La deroga all’art. 138 e all’art. 72 Cost. si rivela poi manifestamente irrazionale laddove si accompagna alla esplicita previsione che tali norme dovranno mantenere la propria validità per le riforme, costituzionali o ordinarie, a venire. Il d.d.l. in esame prevede infatti esplicitamente, all’art. 6, comma 2, che “per la modificazione delle leggi costituzionali od ordinarie, approvate secondo quanto stabilito dalla presente legge costituzionale, si osservano le norme di procedura rispettivamente previste dalla Costituzione” .

Come può non ritenersi contraddittorio ribadire la intangibilità di queste previsioni costituzionali, nel momento in cui se ne dispone la rottura ? Chiunque minimamente avvezzo al ragionamento giuspubblicistico rinverrebbe in un caso del genere il tipico sintomo dello sviamento di potere ; chi non ritenesse applicabile al potere legislativo tale vizio, parlerebbe di elusione o frode alla Costituzione.
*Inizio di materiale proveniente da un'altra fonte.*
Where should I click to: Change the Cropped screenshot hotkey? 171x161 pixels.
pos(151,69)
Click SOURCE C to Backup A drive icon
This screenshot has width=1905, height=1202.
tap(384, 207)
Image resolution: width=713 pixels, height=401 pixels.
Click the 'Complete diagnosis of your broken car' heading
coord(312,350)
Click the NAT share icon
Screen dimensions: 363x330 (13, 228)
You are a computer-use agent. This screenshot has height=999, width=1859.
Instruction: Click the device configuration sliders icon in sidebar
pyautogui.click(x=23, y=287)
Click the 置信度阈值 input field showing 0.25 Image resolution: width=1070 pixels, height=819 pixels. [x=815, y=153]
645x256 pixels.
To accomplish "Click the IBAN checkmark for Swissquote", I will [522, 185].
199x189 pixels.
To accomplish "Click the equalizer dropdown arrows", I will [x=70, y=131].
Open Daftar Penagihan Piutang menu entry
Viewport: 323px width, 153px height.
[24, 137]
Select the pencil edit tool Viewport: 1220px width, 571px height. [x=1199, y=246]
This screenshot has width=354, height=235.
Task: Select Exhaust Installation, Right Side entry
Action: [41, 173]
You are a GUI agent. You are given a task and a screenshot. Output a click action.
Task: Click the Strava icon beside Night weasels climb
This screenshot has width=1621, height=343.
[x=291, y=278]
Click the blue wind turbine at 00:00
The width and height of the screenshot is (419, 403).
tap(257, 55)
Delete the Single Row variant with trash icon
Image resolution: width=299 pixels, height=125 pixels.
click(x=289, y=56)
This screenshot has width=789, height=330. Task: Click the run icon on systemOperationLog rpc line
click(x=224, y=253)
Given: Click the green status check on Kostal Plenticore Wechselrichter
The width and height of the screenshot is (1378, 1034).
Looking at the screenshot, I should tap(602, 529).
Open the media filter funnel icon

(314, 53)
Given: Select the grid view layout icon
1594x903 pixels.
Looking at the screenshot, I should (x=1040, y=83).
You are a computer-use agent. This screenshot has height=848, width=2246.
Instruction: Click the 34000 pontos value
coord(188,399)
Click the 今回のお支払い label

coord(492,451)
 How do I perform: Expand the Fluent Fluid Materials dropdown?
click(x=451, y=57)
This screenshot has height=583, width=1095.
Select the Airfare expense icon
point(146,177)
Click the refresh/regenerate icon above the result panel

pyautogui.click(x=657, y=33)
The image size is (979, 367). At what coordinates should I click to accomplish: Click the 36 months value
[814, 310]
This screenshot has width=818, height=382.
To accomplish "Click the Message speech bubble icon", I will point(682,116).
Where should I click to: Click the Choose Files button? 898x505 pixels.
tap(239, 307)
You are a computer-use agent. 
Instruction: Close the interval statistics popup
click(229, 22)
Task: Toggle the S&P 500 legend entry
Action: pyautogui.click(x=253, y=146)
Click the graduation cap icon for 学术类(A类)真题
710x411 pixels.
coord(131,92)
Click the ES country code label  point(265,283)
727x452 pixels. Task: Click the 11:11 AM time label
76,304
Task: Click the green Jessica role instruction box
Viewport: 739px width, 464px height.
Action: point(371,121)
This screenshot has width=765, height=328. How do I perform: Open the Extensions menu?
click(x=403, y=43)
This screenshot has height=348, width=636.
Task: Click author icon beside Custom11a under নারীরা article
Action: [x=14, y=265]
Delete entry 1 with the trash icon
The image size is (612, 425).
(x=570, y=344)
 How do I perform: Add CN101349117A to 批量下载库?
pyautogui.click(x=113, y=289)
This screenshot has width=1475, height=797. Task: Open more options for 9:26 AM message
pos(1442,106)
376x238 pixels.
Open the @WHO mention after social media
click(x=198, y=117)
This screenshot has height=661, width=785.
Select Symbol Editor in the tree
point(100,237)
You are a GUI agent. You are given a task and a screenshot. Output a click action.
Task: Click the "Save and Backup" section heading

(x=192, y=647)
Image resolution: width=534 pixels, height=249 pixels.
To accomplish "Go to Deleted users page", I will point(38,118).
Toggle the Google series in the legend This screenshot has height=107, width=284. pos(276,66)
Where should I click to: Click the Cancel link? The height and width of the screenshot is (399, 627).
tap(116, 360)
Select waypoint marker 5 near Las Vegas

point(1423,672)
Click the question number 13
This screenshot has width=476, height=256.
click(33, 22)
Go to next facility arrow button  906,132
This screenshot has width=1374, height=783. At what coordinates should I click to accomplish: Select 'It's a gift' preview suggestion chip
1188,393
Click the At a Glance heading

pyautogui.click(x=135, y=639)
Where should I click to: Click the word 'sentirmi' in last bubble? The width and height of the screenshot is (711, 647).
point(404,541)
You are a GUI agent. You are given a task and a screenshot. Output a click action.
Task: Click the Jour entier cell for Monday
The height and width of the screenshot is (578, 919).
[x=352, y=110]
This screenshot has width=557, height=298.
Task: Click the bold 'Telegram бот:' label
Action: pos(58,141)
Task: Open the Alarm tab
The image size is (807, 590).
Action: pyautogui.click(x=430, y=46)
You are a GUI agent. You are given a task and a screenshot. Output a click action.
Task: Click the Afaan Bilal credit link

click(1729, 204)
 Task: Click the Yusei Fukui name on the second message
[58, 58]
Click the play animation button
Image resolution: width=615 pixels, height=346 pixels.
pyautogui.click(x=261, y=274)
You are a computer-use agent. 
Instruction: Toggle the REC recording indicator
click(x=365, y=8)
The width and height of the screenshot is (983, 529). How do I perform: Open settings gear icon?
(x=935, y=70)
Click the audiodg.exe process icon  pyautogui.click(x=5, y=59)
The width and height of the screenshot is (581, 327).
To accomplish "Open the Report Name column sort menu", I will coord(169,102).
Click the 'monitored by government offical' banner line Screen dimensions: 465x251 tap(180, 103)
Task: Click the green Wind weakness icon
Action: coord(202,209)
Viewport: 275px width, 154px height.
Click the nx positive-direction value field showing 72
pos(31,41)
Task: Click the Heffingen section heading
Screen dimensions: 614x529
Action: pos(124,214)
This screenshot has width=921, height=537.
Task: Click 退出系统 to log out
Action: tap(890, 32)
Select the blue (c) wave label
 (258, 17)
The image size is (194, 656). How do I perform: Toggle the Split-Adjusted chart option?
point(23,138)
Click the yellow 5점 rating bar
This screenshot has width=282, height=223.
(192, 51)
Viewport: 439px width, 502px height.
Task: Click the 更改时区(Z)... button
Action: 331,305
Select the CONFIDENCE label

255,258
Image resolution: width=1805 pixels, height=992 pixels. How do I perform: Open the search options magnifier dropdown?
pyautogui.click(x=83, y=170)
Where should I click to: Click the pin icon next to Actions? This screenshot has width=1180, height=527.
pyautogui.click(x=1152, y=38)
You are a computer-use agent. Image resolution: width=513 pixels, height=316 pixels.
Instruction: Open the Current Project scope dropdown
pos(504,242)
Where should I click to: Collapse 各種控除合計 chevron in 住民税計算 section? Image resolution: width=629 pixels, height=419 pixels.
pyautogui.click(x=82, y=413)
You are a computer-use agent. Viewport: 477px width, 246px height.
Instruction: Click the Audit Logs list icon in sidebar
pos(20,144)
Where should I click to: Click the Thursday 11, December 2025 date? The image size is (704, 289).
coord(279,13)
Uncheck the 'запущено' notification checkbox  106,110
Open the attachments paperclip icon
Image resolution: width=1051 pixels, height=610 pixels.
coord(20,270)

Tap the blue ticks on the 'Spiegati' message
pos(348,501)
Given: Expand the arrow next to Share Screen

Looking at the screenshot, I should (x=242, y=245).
Se in uno Stato di diritto la modifica (permanente) delle norme procedurali che sia finalizzata esplicitamente ad una occasio non può non incontrare diffidenza, la deroga temporanea solleva invero il fondato sospetto che la volontà parlamentare si sia formata in modo deviato, mossa da finalità opache o inconfessabili.

4. In contrario si potrebbe addurre che la finalità, in questo caso, è palese e legittima, e consiste nella necessità di far presto. Quanto già detto sullo statuto delle norme procedurali va allora precisato in questo senso : che esse non sono scritte per i tempi nei quali tutto va bene, quando i problemi si possono affrontare con calma e ponderazione.

Al contrario le regole procedimentali della Costituzione sono state scritte proprio per evitare che in tempi difficili, sull’onda dell’emergenza, prevalga la necessità della decisione nel senso indicato – tragicamente – da Carl Schmitt.

Egli invero riteneva che la Costituzione scritta, con le sue procedure, serve a regolare la politica ordinaria, ovvero la gestione quotidiana della vita collettiva. Ma quando all’orizzonte insorgono veri conflitti, l’unica norma applicabile – a dispetto della Costituzione formale e di tutte le sue garanzie – diventa quella, non scritta, che attribuisce il potere di decisione a chi ha la forza di di imporla : a chi può offrire una soluzione immediata, per quanto opinabile, che vale non perché è frutto di un ragionamento pubblico e collettivo, ma perché può contare sull’adesione puramente emotiva dei cittadini.

Ora, è evidente che il soggetto capace di assumere su di sé un potere del genere non può essere il Parlamento : la rappresentanza non è il regno della decisione unilaterale e immotivata.

Il Parlamento può soltanto prestarsi a sancire formalmente una decisione assunta altrove. Ma è appunto questo che la Costituzione repubblicana, nelle disposizioni contenute negli artt. 70, 72, 76, 77, e massimamente nell’art. 138, vieta : che le Camere rinunzino al proprio ruolo.

Il d.d.l. cost. è quindi complessivamente incostituzionale non solo in quanto illegittimamente deroga alla norma procedurale suprema (l’art. 138 Cost.), ma anche perché la deroga, in concreto, corrisponde, dettagliatamente e sistematicamente, alla ratio di ridurre, semplificare e affrettare il confonto parlamentare.

In definitiva, sarebbe esiziale per il Parlamento e per l’intero sistema trattare la revisione della Costituzione come se fosse la conversione di un decreto legge. Eppure è quello che rischia di avvenire con il d.d.l. cost. n. 813, se verrà approvato e ancor di più se verrà approvato con la maggioranza dei due terzi, precludendo la proposizione del referendum popolare.